Page MenuHomePhabricator

Bad search results when you don't include the preposition in your search query
Closed, DeclinedPublic

Description

If you are looking for information on e.g. the history of France (or Italy or many other countries) in Wikipedia and you just search "history france" you don't get, as you'd expect, the article "History of France" as the first result. It's not even within the 10 first results.

It's not always the case, but it seems that secondary words like 'of' (that many users just don't write in their searches) are being given by the Wikimedia's search engine more weight than they should. (Contrast that with Google for example).

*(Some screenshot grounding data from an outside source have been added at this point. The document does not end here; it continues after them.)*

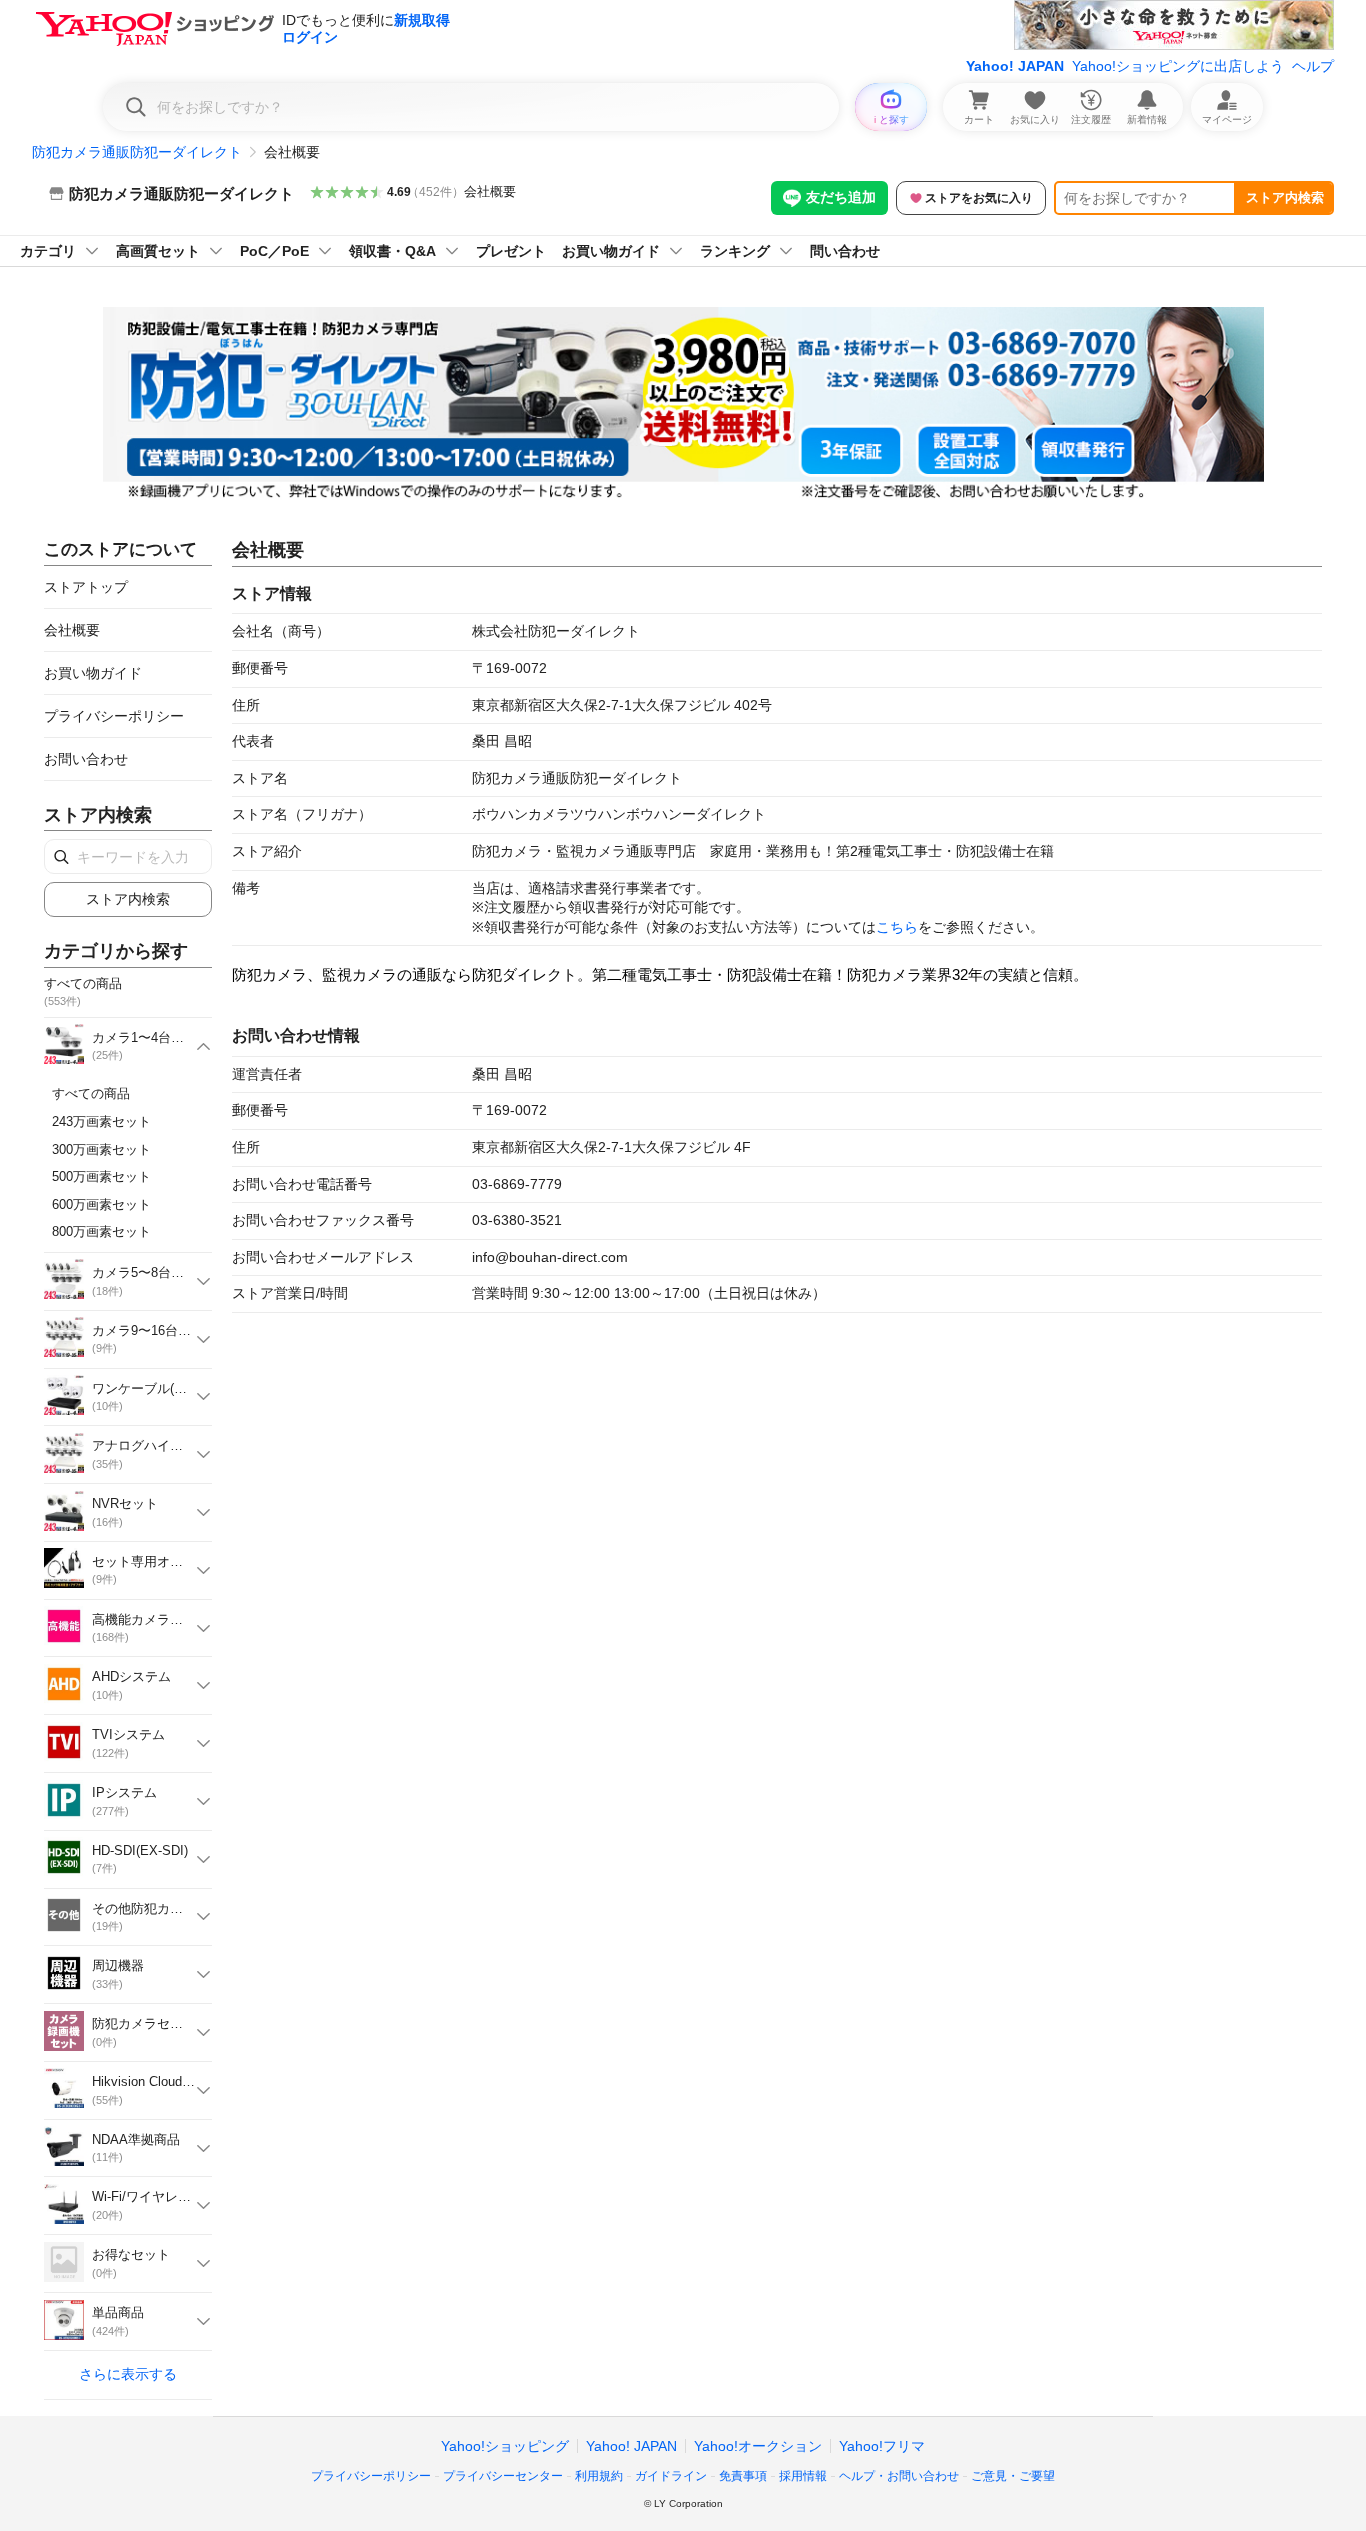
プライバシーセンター (503, 2476)
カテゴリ (48, 251)
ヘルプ (1313, 66)
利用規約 (599, 2476)
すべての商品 (91, 1093)
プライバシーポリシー (114, 716)
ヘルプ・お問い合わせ (899, 2476)
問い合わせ (845, 251)
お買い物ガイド (611, 251)
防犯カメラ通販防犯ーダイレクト (137, 152)
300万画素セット (101, 1149)
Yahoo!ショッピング (505, 2446)
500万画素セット (101, 1176)
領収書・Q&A (392, 251)
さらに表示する (128, 2374)
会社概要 (490, 191)
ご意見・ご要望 (1013, 2476)
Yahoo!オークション (758, 2446)
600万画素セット (101, 1204)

The problem is similar in Wikis in other languages, like Spanish or French. On them, unless you write the preposition 'de' you may not get the results you expect. Examples: 'emisora (de) radio', 'historia (de la) música', 'guerra (de) afganistán', etc.

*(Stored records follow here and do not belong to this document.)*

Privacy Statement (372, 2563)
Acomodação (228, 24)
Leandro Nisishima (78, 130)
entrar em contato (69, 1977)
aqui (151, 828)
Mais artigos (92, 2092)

I can imagine thousands of users having problems to find certain articles because of this. Hope it can be fixed.

Event Timeline

Savig created this task.Oct 27 2015, 12:52 AM
Savig raised the priority of this task from to Needs Triage.
Savig updated the task description. (Show Details)
Savig added a project: MediaWiki-Search.
Savig added a subscriber: Savig.
Restricted Application added a project: Discovery. · View Herald TranscriptOct 27 2015, 12:52 AM
Restricted Application added a subscriber: Aklapper. · View Herald Transcript
Aklapper set Security to None.
Deskana renamed this task from Bad search results when you don't write the preposition in your search query to Replace the prefixsearch used in the search box at the top right of pages with something better.Dec 30 2015, 9:38 PM
Restricted Application added a subscriber: StudiesWorld. · View Herald TranscriptDec 30 2015, 9:38 PM
Deskana closed this task as Invalid.Dec 30 2015, 9:41 PM
Deskana claimed this task.
Deskana added a subscriber: Deskana.

We're essentially trying this with the completion suggester. This is tracked in T121616, and related tasks. Having another task to track this work isn't that helpful, so I'm closing this one as invalid.

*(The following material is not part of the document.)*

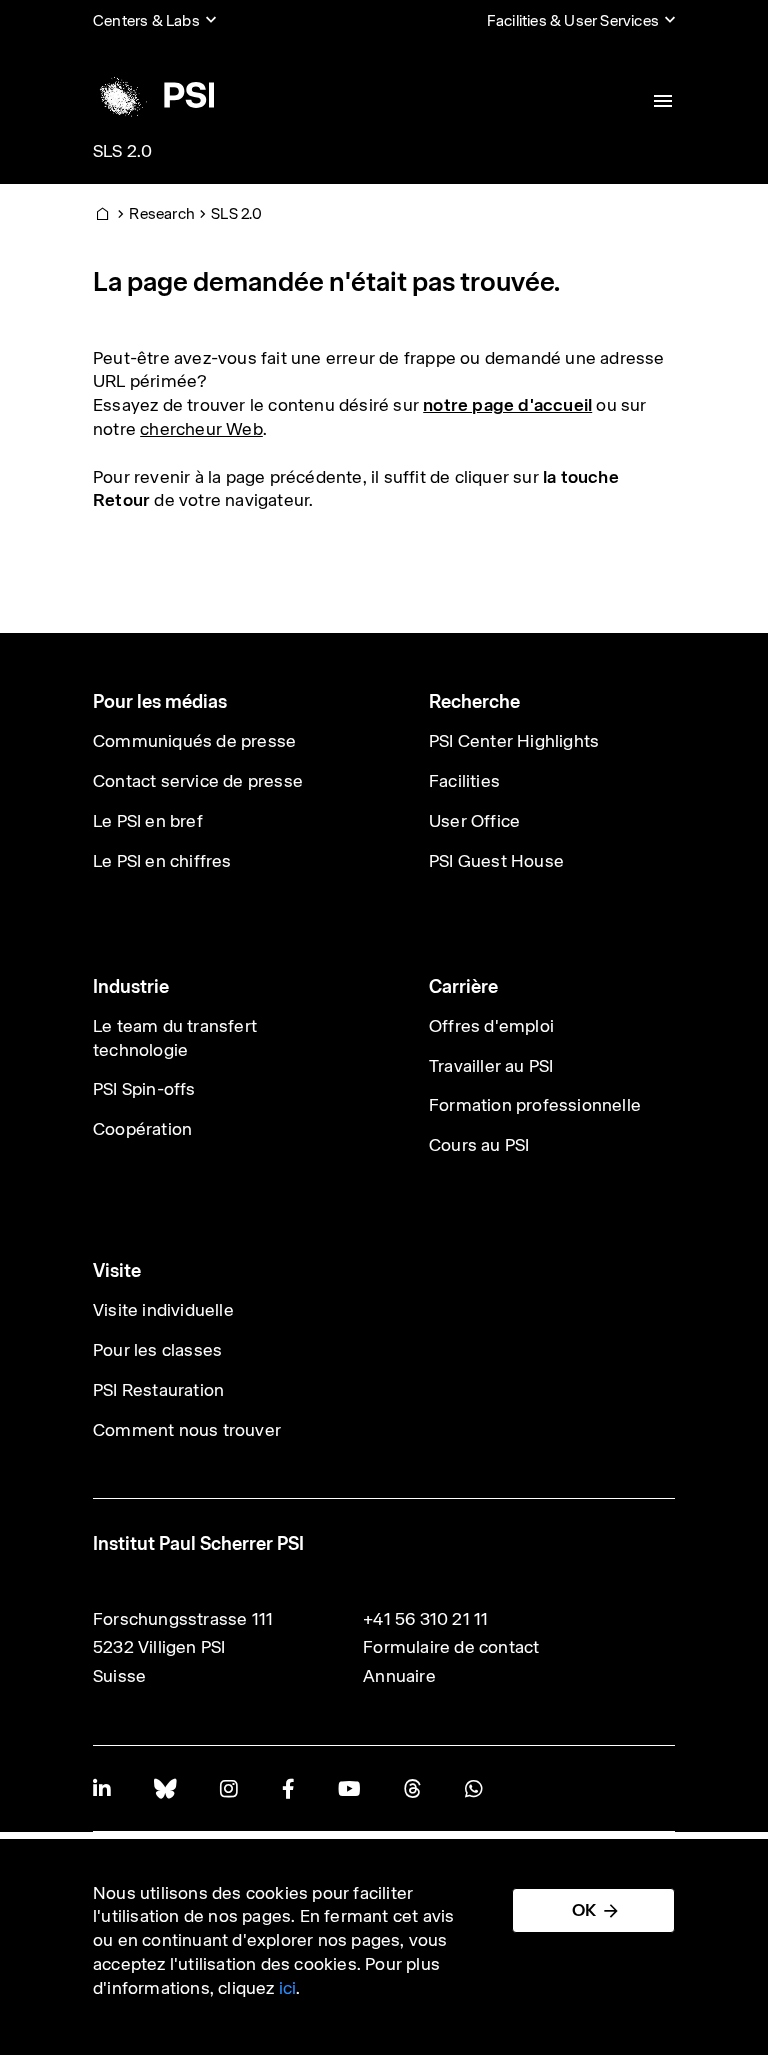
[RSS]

Savig added a comment.EditedDec 31 2015, 12:27 AM

I think the completion suggester will be a nice tool to help users, but I don't see how that is similar to solving the problem I described here, which is basically a big malfunction in wikimedia's search engine. The search engine should work well, regardlessly of the existence of a completion suggester. I'm worried about this ticket being closed without further action on that.

PS: To avoid any confusion, please note that when I say that the article "History of France" doesn't come up as the first result when you do a search of "history france" (as should be the case) I'm not talking about the prefixsearch results (the inmediate list of suggestions you get below the search box), as Deskana's comment seems to infer, but I'm talking about the search results you get from that search.

Please note that I opened this ticket to report NOT a problem with the prefixsearch, but a problem with Wikimedia's regular search results. Please see an example of an unsuccesful search in the image attached.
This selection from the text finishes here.